Madame la présidente, monsieur le garde des sceaux, mes chers collègues, lors d’un colloque qui s’est tenu ici même voilà quelques mois, sur l’initiative de la Cour de cassation, fut posée la question suivante : la justice est-elle un service public ? Il me revenait d’y répondre ; comme on s’en doute, il ne me fut guère difficile de le faire par l’affirmative.
La mission de la justice est fondamentalement de fournir des réponses légales à des situations de désaccord ou d’incertitude juridique. Il s’agit donc d’une prestation de service public, certes régalienne, mais qui mérite la recherche de l’efficacité, de la meilleure adaptation pour répondre à une demande sociale en croissance.
Parmi les points abordés par cette réforme et sur lesquels nous faisons un progrès, après une longue concertation, il y a ce que le jargon appelle les « modes alternatifs de règlement des litiges » – à ce stade, environ 95 % des justiciables potentiels ne savent déjà plus de quoi l’on parle –, c’est-à-dire les méthodes permettant de régler équitablement – j’insiste sur ce terme – des litiges en évitant la surcharge des tribunaux. Dans ce texte figure ainsi toute une série de dispositions permettant soit d’alléger la charge des juridictions, soit de recourir à une instance différente, tout en visant à l’équité.
Je reviens d’un mot sur la suppression de la collégialité de l’instruction.

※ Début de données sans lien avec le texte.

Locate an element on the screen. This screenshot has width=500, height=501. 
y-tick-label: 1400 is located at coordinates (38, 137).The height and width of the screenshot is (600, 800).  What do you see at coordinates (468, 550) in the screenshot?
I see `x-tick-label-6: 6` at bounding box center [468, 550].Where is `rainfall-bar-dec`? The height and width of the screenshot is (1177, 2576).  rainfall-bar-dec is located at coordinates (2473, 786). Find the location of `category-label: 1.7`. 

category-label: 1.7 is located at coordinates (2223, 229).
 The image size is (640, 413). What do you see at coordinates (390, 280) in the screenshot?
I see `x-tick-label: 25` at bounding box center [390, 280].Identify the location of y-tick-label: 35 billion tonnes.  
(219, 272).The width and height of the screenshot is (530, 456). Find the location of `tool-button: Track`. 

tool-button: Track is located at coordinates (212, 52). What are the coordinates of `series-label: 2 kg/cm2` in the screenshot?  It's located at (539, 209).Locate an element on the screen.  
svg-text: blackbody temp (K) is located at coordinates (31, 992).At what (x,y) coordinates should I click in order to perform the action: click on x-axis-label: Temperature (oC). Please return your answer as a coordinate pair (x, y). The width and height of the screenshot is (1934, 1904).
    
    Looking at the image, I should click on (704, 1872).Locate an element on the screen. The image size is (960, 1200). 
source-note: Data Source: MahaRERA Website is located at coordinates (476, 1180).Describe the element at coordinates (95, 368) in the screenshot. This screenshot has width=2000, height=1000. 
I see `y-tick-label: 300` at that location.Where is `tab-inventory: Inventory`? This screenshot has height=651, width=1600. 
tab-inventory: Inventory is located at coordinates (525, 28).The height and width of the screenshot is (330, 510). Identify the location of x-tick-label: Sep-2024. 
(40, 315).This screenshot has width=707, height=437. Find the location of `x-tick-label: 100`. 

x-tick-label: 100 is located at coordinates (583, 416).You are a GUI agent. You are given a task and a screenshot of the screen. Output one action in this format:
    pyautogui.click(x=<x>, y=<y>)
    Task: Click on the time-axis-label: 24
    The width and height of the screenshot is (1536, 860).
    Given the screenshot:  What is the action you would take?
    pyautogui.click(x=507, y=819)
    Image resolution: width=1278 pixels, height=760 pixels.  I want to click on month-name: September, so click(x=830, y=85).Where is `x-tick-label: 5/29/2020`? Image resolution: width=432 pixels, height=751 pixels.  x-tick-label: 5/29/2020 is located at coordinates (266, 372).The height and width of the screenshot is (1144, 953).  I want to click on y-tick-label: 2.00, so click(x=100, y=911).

C’est la fin d’une réforme virtuelle, qui n’a jamais été appliquée. Son principe avait été voté, voilà neuf ans et demi, pour des motifs de principe tout à fait respectables, mais elle ne répondait pas aux critères élémentaires d’une réforme programmée, évaluée. Est donc arrivé ce qui devait arriver : sa mise en œuvre a été reportée d’année en année et elle n’a finalement jamais été appliquée.
Je souhaite toutefois exprimer un doute sur la position retenue par le rapporteur et la majorité de la commission, qui est de maintenir la possibilité du recours à la collégialité pour des cas spécifiques, alors que, si l’on adopte leur perspective, c’est le niveau de gravité et de complexité de l’instruction, et non sa spécialité, qui devrait justifier ces sélectifs de collégialité. Par ailleurs, monsieur le rapporteur, je veux insister tout particulièrement sur le fait qu’il serait véritablement inopportun d’inscrire dans la loi que le recours à la collégialité de l’instruction pourrait être décidé par l’une des parties : avec un tel mécanisme, l’on choisirait son juge pour des raisons d’opportunité et de tactique judiciaire ! Il vaut donc mieux, à mon sens, s’en tenir à une suppression complète de la collégialité de l’instruction, dont la mise en œuvre aurait eu, en outre, des effets négatifs en termes d’alourdissement de la charge de travail des magistrats et de concentration géographique.
Nous approuvons l’instauration d’une conciliation préalable pour de nombreux litiges, de portée modeste mais sensibles pour les personnes concernées, relevant du tribunal d’instance. Le dispositif proposé est raisonnable : si le juge se rend compte que la conciliation préalable entraîne une perte de temps, il y mettra fin.
Nous avons également bien fait de développer, avec la ratification d’une ordonnance allant dans ce sens, la médiation en matière administrative. J’engage le Gouvernement à lancer rapidement l’expérimentation de la médiation d’office qu’il a prévue avant engagement de certains recours administratifs. En particulier, compte tenu de la complexité des affaires qui en relèvent, le domaine du contractuel administratif devrait à mon avis être concerné.
S’agissant de la décision – assumée, malgré certaines critiques d’ordre « affectif » que l’on peut entendre – de forfaitiser la sanction pécuniaire pour conduite sans permis ou sans assurance, l’opposition qui s’est exprimée au Sénat lors de la précédente lecture, en présence de Mme Taubira, reposait sur des arguments à mon sens non fondés : certes, il peut paraître plus dissuasif, pour la personne ayant commis le délit, de comparaître devant le tribunal, mais, du fait que la mise à l’audience est souvent très tardive et la sanction pécuniaire très faible, cet effet dissuasif se trouve annulé. Nous voyons bien ce qu’il en est dans nos départements… La sanction contraventionnelle par le tribunal de police sera, elle, efficace.
Ces réformes, certes morcelées, forment néanmoins un ensemble qui rend la justice plus efficiente. Elles sont le résultat d’une volonté de modernisation partagée par toutes les parties et permettent de faire évoluer positivement ce service public. Monsieur le garde des sceaux, il reste à approfondir la détection, dans nos procédures, de toutes les situations qui permettent des actions volontairement dilatoires. Il se produit fréquemment que l’une des parties ait intérêt à « jouer la montre », ou plutôt, en l’occurrence, le calendrier. Il nous faut travailler sur ce point pour que la justice soit pleinement reconnue.